Set down, exactly as written, every line from the top of the records below to the line containing "Task: Select Los Tucanes in Serie 35 table", both ends included, and no others.

Saved entries:
********************

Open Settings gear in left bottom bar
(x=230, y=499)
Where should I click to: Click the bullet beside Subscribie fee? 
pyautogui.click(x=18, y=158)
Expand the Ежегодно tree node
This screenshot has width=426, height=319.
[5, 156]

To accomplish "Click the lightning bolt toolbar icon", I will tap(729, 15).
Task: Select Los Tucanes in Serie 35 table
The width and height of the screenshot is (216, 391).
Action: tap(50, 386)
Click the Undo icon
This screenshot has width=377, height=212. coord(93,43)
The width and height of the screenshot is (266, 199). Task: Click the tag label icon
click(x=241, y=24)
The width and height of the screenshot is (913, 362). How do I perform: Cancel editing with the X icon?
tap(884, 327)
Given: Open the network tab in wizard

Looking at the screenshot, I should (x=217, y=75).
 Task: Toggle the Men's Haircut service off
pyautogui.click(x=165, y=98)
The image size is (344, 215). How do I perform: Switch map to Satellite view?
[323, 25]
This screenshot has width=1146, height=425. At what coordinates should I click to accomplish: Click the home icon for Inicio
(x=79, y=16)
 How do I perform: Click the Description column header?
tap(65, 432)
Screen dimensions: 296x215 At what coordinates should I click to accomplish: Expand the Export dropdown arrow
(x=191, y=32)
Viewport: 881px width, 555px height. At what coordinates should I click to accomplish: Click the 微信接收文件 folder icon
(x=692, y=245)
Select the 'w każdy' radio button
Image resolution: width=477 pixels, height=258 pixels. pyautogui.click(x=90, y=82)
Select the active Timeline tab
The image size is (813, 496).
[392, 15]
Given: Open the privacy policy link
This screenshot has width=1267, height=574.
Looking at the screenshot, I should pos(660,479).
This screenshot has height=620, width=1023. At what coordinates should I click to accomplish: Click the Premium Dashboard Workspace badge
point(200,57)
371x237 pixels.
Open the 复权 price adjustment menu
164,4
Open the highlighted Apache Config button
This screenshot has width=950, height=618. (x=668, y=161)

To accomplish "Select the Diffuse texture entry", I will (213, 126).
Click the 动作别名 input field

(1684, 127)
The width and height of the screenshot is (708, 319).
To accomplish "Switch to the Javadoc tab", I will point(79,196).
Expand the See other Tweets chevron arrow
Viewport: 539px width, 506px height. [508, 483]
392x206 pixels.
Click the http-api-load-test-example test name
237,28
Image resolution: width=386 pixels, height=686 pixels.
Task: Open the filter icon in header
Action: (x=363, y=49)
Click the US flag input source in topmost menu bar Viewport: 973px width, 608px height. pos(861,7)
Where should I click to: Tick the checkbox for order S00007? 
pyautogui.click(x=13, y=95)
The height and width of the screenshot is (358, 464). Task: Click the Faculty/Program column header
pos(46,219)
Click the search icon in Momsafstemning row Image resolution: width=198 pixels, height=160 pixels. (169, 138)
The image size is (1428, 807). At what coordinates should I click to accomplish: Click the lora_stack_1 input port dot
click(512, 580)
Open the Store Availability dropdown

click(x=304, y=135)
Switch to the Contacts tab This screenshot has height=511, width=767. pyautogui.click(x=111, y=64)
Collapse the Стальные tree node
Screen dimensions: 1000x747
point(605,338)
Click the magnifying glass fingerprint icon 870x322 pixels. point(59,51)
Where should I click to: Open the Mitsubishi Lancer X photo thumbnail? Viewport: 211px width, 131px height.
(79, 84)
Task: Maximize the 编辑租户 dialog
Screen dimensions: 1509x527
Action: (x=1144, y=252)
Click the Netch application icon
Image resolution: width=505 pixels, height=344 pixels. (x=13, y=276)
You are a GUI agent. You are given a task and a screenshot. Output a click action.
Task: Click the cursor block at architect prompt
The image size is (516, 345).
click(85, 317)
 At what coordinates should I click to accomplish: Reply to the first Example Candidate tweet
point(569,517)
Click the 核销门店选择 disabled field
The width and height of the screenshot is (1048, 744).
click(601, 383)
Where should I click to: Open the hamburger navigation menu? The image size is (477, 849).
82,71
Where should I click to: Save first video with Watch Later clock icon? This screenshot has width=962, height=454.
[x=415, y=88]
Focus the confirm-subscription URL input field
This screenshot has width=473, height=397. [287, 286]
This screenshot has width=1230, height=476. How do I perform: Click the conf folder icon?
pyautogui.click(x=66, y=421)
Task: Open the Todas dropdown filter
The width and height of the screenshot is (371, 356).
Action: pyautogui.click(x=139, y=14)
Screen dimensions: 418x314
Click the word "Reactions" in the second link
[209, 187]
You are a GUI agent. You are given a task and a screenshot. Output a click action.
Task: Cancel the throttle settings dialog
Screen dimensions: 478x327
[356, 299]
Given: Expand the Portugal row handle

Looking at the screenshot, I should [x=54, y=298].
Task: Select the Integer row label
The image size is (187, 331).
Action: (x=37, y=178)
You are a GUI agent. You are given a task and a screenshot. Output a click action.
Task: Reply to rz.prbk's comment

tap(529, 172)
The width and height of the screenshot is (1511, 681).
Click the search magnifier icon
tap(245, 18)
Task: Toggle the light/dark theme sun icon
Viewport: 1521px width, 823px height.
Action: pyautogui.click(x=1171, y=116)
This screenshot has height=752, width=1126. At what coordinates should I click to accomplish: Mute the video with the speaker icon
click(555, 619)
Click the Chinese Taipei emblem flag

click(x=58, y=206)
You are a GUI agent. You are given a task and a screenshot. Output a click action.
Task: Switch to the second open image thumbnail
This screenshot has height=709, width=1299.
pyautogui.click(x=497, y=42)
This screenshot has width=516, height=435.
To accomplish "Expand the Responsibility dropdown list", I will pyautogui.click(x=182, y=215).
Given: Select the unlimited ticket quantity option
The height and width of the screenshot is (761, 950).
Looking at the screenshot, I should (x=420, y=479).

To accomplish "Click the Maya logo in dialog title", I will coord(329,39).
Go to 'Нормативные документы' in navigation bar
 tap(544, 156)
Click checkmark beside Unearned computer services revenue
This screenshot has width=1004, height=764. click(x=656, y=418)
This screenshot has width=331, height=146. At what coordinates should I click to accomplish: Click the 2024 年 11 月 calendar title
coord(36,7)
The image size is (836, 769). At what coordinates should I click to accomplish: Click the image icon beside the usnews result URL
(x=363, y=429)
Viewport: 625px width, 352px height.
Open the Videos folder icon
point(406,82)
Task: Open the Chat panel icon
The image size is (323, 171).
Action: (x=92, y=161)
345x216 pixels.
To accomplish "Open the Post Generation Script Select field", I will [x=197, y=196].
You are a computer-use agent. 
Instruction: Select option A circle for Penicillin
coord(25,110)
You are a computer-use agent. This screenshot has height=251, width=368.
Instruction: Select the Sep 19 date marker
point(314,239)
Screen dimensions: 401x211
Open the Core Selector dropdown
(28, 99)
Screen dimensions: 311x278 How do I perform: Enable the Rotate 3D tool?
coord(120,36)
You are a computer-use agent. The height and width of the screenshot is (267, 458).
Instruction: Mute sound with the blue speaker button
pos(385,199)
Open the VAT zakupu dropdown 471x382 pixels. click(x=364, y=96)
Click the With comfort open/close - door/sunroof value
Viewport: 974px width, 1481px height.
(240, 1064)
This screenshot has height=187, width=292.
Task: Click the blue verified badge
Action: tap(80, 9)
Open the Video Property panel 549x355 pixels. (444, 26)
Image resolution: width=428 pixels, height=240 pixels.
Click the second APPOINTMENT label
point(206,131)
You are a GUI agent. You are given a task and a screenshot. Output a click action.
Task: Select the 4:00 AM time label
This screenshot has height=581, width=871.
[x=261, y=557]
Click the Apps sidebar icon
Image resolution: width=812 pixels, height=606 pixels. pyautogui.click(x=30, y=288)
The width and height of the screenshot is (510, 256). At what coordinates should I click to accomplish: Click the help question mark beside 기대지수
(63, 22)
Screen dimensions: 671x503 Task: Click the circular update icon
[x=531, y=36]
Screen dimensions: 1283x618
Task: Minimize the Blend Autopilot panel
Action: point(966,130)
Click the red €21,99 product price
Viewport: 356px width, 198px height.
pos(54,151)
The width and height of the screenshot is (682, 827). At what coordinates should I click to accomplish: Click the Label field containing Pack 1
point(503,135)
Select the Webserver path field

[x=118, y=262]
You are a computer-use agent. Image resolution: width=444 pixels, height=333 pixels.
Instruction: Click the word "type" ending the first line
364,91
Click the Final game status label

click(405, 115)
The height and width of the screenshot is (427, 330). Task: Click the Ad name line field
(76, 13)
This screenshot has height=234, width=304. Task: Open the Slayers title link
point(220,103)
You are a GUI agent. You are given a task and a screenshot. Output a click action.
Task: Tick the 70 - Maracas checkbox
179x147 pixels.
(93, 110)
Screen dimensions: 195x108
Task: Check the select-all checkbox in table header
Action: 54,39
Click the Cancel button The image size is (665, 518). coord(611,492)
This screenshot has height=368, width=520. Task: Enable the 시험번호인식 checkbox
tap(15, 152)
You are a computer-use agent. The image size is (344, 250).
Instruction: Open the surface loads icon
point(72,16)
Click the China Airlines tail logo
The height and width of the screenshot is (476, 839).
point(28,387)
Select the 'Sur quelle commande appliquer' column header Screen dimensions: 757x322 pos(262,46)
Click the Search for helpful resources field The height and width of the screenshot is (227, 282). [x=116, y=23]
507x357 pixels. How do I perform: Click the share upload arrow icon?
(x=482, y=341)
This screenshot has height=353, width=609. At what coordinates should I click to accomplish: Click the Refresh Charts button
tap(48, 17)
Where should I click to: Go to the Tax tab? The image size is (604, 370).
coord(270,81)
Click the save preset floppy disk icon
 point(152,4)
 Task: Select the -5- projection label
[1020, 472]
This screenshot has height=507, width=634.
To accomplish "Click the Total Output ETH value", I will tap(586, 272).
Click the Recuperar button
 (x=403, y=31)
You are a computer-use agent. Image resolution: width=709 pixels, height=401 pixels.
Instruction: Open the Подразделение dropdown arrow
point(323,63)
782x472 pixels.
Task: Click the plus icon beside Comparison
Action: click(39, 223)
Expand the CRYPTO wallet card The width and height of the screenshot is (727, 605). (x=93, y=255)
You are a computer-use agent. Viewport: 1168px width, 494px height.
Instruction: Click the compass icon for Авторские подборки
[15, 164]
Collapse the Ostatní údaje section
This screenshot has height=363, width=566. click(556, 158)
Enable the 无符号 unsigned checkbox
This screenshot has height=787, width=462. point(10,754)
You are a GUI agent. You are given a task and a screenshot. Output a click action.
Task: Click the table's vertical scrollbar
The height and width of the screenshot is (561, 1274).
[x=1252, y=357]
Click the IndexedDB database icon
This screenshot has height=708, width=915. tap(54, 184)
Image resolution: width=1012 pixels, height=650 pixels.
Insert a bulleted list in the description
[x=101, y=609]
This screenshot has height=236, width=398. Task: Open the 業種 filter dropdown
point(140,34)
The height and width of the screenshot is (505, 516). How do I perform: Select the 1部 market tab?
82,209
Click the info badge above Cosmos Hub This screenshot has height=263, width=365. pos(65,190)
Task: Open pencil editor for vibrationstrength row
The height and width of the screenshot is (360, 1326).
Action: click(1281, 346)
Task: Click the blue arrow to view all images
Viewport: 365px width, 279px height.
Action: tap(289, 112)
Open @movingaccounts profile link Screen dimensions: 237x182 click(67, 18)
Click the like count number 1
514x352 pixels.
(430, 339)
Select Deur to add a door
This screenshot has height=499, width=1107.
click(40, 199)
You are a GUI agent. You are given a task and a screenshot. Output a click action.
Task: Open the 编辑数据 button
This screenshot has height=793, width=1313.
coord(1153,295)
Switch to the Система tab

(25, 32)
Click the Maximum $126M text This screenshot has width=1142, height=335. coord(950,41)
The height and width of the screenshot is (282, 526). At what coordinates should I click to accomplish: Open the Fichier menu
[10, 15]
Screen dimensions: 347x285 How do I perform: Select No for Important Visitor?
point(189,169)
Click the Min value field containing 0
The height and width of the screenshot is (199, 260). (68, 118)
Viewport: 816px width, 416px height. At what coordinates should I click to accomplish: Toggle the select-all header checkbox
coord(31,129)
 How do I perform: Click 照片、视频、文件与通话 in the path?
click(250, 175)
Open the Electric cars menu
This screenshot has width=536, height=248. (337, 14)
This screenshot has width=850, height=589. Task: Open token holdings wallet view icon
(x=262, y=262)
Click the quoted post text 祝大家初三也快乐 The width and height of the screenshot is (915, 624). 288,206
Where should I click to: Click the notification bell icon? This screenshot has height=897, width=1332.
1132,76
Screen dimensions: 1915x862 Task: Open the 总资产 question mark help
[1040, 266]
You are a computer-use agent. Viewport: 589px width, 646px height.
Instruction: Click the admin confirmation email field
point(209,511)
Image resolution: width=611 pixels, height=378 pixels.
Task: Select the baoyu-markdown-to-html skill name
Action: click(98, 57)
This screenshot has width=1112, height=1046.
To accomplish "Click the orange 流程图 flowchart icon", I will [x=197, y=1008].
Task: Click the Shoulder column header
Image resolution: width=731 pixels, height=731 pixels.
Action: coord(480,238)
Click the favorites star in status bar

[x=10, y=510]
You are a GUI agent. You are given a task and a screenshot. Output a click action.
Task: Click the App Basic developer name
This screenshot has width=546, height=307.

********************

RESPONSE TO THIS TASK:
Open Settings gear in left bottom bar
(x=230, y=499)
Where should I click to: Click the bullet beside Subscribie fee? 
pyautogui.click(x=18, y=158)
Expand the Ежегодно tree node
This screenshot has width=426, height=319.
[5, 156]

To accomplish "Click the lightning bolt toolbar icon", I will tap(729, 15).
Task: Select Los Tucanes in Serie 35 table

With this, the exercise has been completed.